Alleged Chinese spies charged with trying to recruit assets and obstruct US investigation into Huawei





CNN

The Justice Department on Monday announced charges against six Chinese citizens, including five suspected spies, accused of working on behalf of the Chinese government to recruit US citizens as sources and undermine federal lawsuits against a major Chinese company.

According to charging documents, the Chinese telecommunications company was facing federal prosecution in Brooklyn, New York. Although the indictment does not name the company, a person familiar with the investigation confirmed to CNN that it was Huawei.

The announcements underscore the department’s increased efforts to crack down on Chinese spies working on US soil to undermine US government interests, Attorney General Merrick Garland said Monday at a press conference.

“As these cases demonstrate, the Chinese government has sought to interfere with the rights and freedoms of individuals in the United States and to undermine our justice system that protects those rights,” Garland said. “They did not succeed.”

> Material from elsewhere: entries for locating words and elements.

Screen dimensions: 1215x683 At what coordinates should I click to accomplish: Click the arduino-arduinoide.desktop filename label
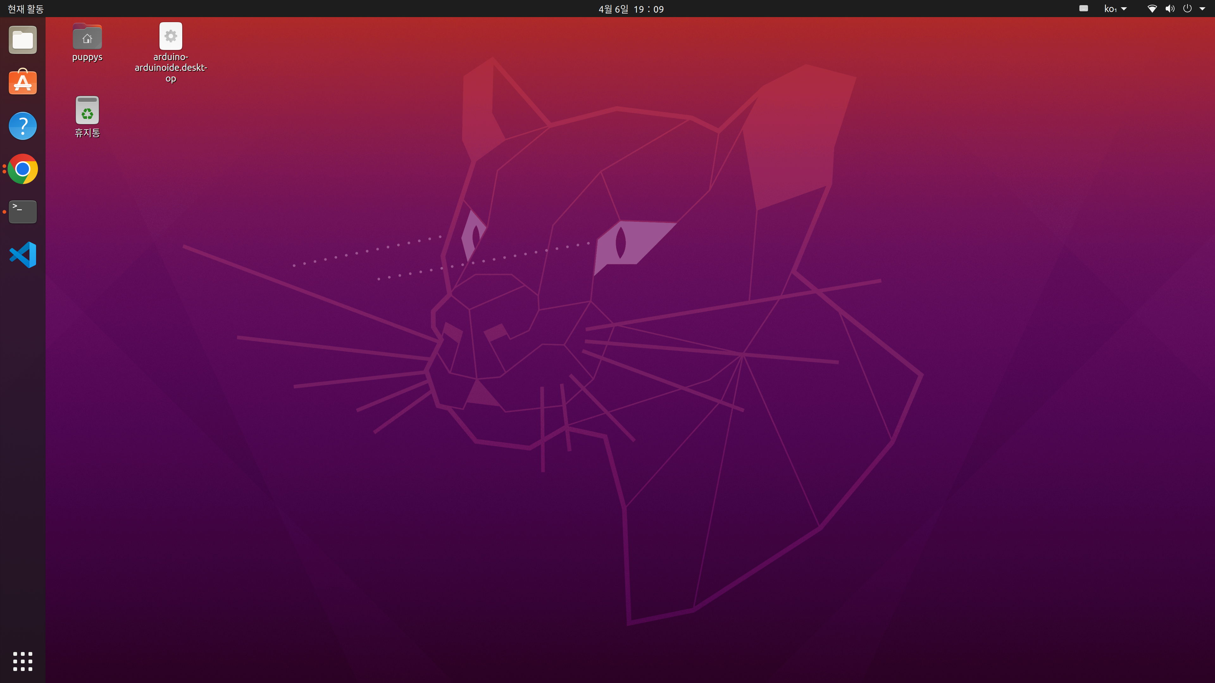[x=171, y=67]

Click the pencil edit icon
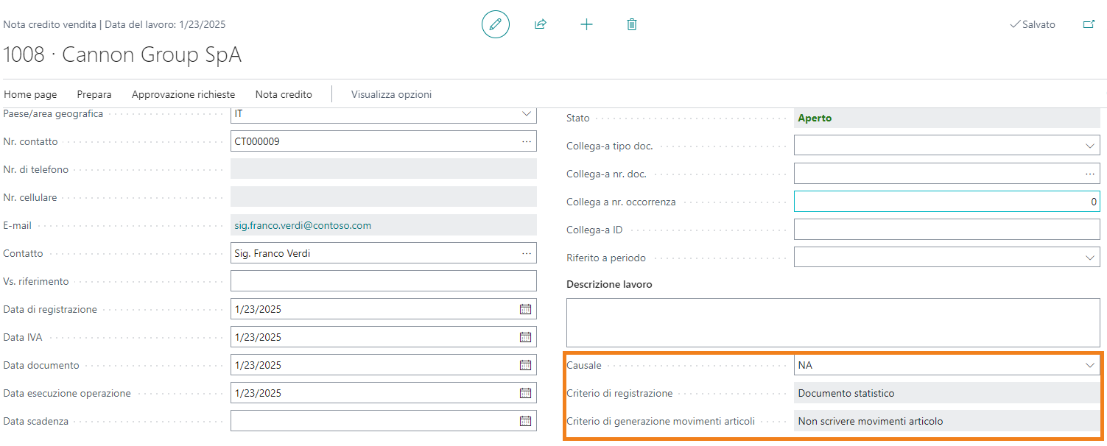pos(495,24)
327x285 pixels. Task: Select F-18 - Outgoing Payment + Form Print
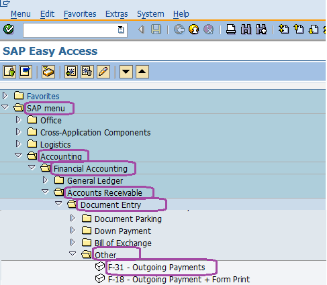pos(179,279)
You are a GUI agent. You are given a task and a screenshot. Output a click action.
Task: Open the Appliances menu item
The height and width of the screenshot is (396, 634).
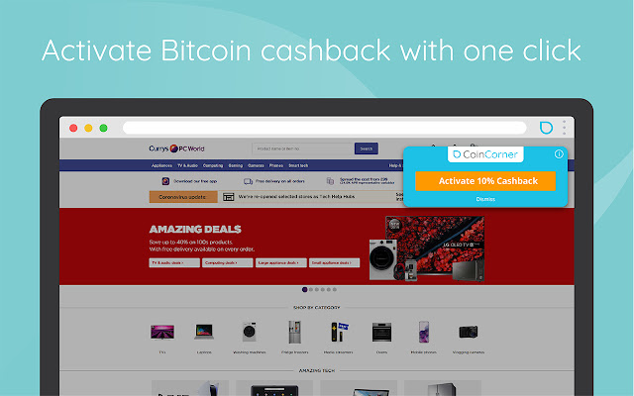[161, 165]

Two of the alleged spies, Gouchun He and Zheng Wan, were charged with interfering with a federal lawsuit against global telecommunications company Huawei. The two were not arrested.

They allegedly had a relationship with a law enforcement official implicated in the case from 2017. He and Wang believed they recruited the official as a Chinese asset, according to charging documents, but the US official worked as a “double agent” under FBI supervision, maintaining their allegiance to the United States.

When the Huawei investigation began, the pair reportedly asked the official for witness information, trial evidence and new charges that might be brought against Huawei. In exchange, the US official received thousands of dollars in cash and jewelry, prosecutors say.

He and Wang continued to pay the US official for information, court documents show, sending thousands of dollars in bitcoin payments as recently as last week.

As the Huawei investigation progressed, He and Wang reportedly stepped up their efforts to interfere in the Huawei lawsuits. According to the charging documents, He and Wang asked law enforcement officials to record prosecutors during trial strategy meetings so they could share nonpublic information with Huawei.

The US official gave the two alleged Chinese spies a photograph of a single-page document with a fake “classified” marking related to the case instead, according to the indictment. The US official was reportedly paid $41,000 for the document.

In a separate scheme, prosecutors allege that four Chinese nationals engaged in a decade-long scheme to recruit people in the United States to work as assets for the Chinese government and pass on information they deemed useful for the purposes of intelligence from China.

According to the indictment, the defendants – some of whom were Chinese intelligence agents – worked under the guise of a bogus think tank to try to recruit Americans, including college professors, a former official Federal Law Enforcement and Homeland State Security. The defendants attempted to bribe their targets with lavish gifts, prosecutors say, including an all-expenses-paid trip to China.

The four defendants hoped to obtain technology and equipment to return to China, according to the indictment. The defendants also reportedly hoped to end protests in the United States that the Chinese government considered embarrassing.

Each of the four men is charged with conspiracy to act in the United States as agents of a foreign government. The department said in a press release that the men were residents of China, and it is unclear whether they were arrested.

Monday’s announcements come after news broke that last week the DOJ unsealed an indictment outlining a conspiracy to intimidate a US resident into returning to China to face criminal charges.

According to the indictment, seven Chinese nationals threatened a New York resident and his family, including family members still living in China, with physical harm, including incarceration.

The case is linked to the ruling Chinese Communist Party’s Operation Fox Hunt, an international anti-corruption campaign targeting Chinese fugitives. The Chinese government launched Operation Fox Hunt in 2014 to target wealthy citizens accused of corruption, who had fled the country with large sums of money.

Two of the defendants in this case have been arrested. A common thread running through many of these cases is that Chinese citizens facing US charges live overseas and are unlikely to ever face trial in federal courts.

This story has been updated with additional details.